Archive for the ‘The Multi-Ethnic / Multi-Cultural Church’ Category

Emerging World

Tuesday, August 12th, 2008

Last weekend I attended a wedding and sat at a table with friends of my son who just turned 30 years old. My wife and I were the only old folks. We were also most likely the only ones to notice the grand diversity at the table. Sitting with us were Latino-Americans, an African-American, a Korean American, Jewish Americans, and Euro-Americans. The others at the table saw the diversity as normative. Other tables also reflected the great diversity of New Jersey. The wedding was between a Jewish woman and a Protestant man. Neither were active in their respective religious traditions. The liturgy was a fusion of Jewish and Christian marriage ceremonies. The officiant pronounced the seven blessings; The groom broke glass with his foot. They exchanged rings and vows in the same fashion as a Christian wedding. And the celebration lasted hours with dancing and music and all of the traditional elements of an American wedding: first dance, bride and groom dancing with their parents, cutting the cake, throwing the bouquet. It was a grand celebration made all the more festive by the rich tapestry of people present.

I did not take a poll of participants–it would have been rude. Knowing many of the friends at my son’s table, though, I knew that not one of them attended religious services regardless of their background. This was their community. The party was their gathering time. What would it take to communicate the gospel effectively to this group? Robert Wuthnow, in his book, After the Baby Boomers, describes the younger generation of Americans as “tinkerers” when it comes to religion. They borrow from this tradition or that tradition whatever fits and whatever works. Is there something that our United Methodist Church could do to connect with this generation? Inviting them to be like us and worship like us doesn’t seem to cut it.

The Ethnicity Beyond Ethnicity in the Local Church: Food for Thought

Tuesday, December 4th, 2007

Lois Barrett, a missiologist in the Mennonite tradition, included the following quote from the second-century Letter to Diognetus in a recent article she wrote:

[Christians] follow local customs in clothing, food, and other aspects of life. But at the same time, they demonstrate to us the wonderful and certainly unusual form of their own citizenship. They live in their own native lands, but as aliens; as citizens, they share all things with others; but like aliens, suffer all things. Every foreign country is to them as their native country, and every native land as a foreign country.

The question for those of us who relate to multi-ethnic congregations is this: is there a “citizenship” that goes beyond our own ethnicities and the fact that we live in the United States? The answer to the question I hope would be, “yes.” We belong to God’s Reign that transcends nationalities and ethnicities. While we do not deny our own ethnicities, in fact, we even celebrate them, as members of the church, are we not called to an identification with what it means to be part of “the new Israel,” a Christian ethnicity that stands above and beyond our own particular ethnicities?

The question goes to the root of our faith. To whom do we give our allegiance? Is it to our country? Is it to our particular ethnicity? Or, is it to Jesus Christ and the reign He inaugurated?
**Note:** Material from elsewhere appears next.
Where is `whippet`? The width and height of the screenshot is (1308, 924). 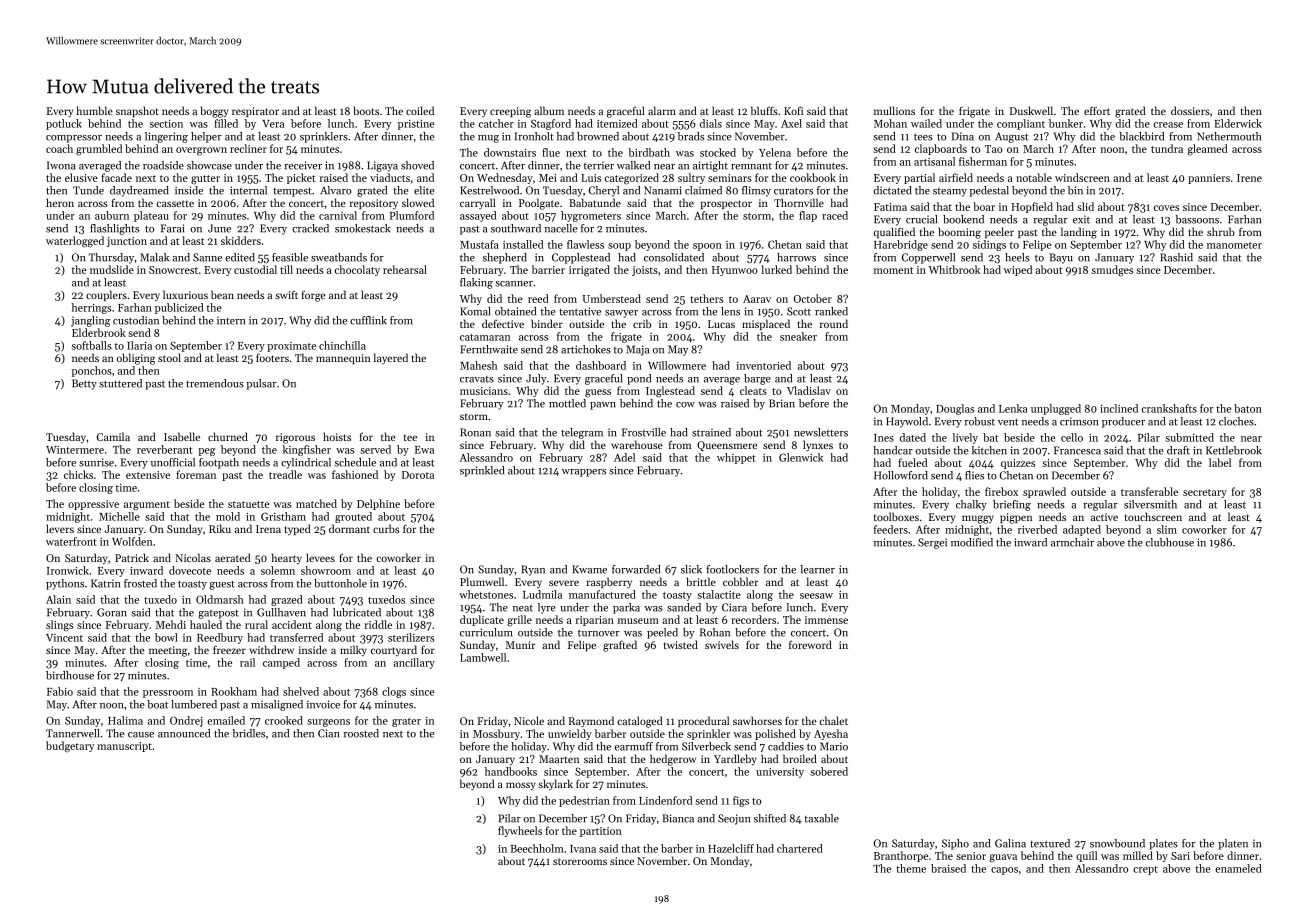 whippet is located at coordinates (736, 458).
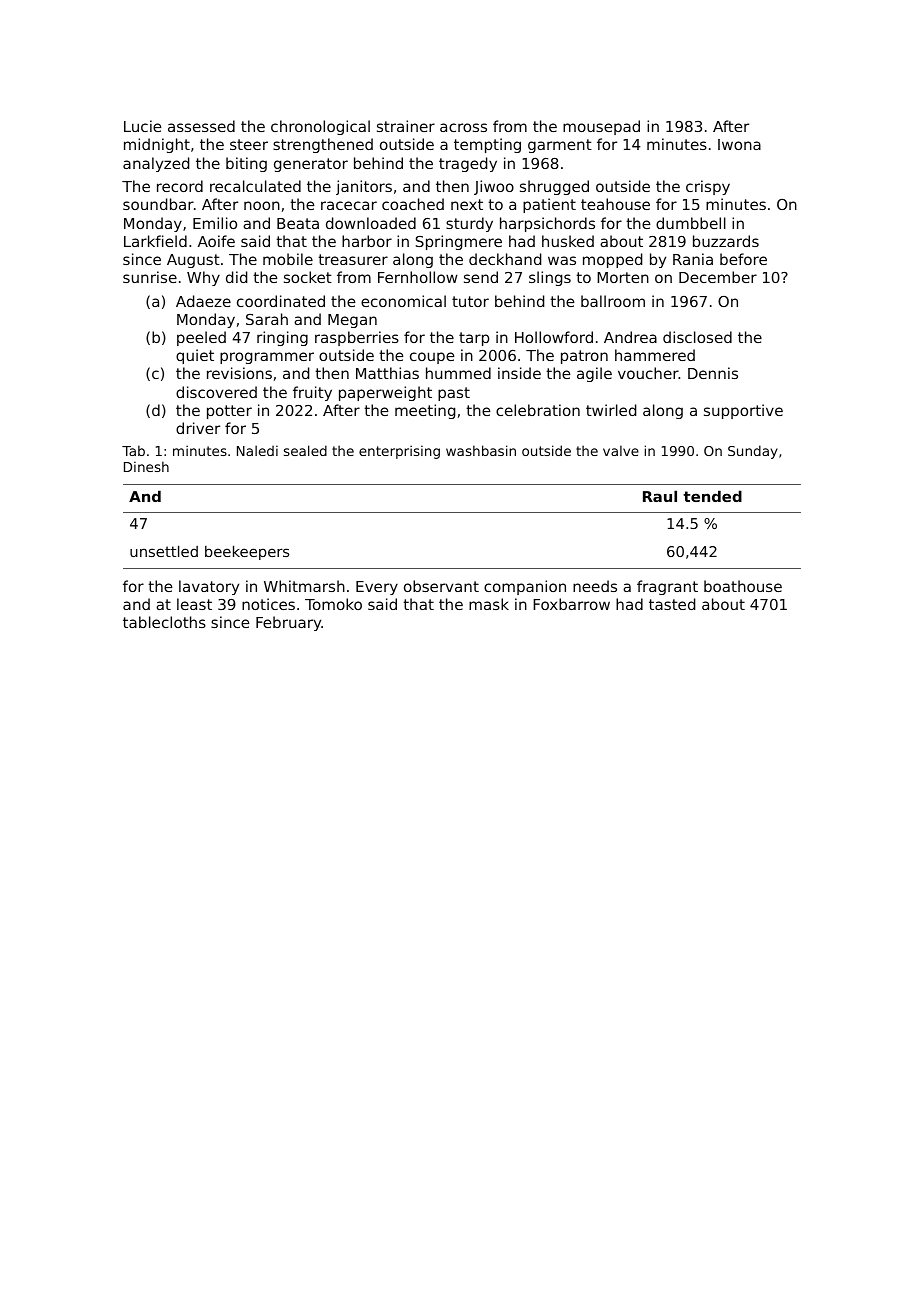 The image size is (924, 1308). I want to click on Foxbarrow, so click(571, 604).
I would never advocate that we deny or subterfuge our own ethnicity when we become part of a multi-ethnic congregation. There is a richness to diversity that deserves celebration when persons of different backgrounds come together. However, as the body of Christ, we are called to point to a “higher ethnicity” that is rooted in Christian identity. Often in multi-ethnic congregations there are conflicts due to differing cultural perspectives. For instance, in one congregation composed of nearly thirty nationalities, liturgical dance offered by black members offended some Asian members. The objections were rooted in cultural tradition. However, the Asian members, to their credit, refrained from protest until they gained an understanding of the expression being offered. Subsequently they realized that in the context of this “new ethnicity” of Christian community, the liturgical dance was not offensive but rather an authentic expression of worship to God. In this way, at times we are called upon to surrender our cultural biases in favor of the overall well-being of the new ethnicity of the church.
Some people critique the multi-ethnic church by saying that differing peoples conform themselves to the dominant culture in the United States, thus denying their own rich heritage and capitulating to a “melting-pot” stereotype of what it means to be a church-goer in this country. It is unavoidable that persons from different backgrounds will modify their ways in the context of a community that includes many perspectives. The challenge is to make adjustments oriented not to the dominant American culture but rather to an ethnicity beyond ethnicities–citizenship in the reign of God.

The Multi-Ethnic / Multi-Cultural Church

Thursday, November 15th, 2007

Bringing the rich diversity of our humanity together to form Christian community.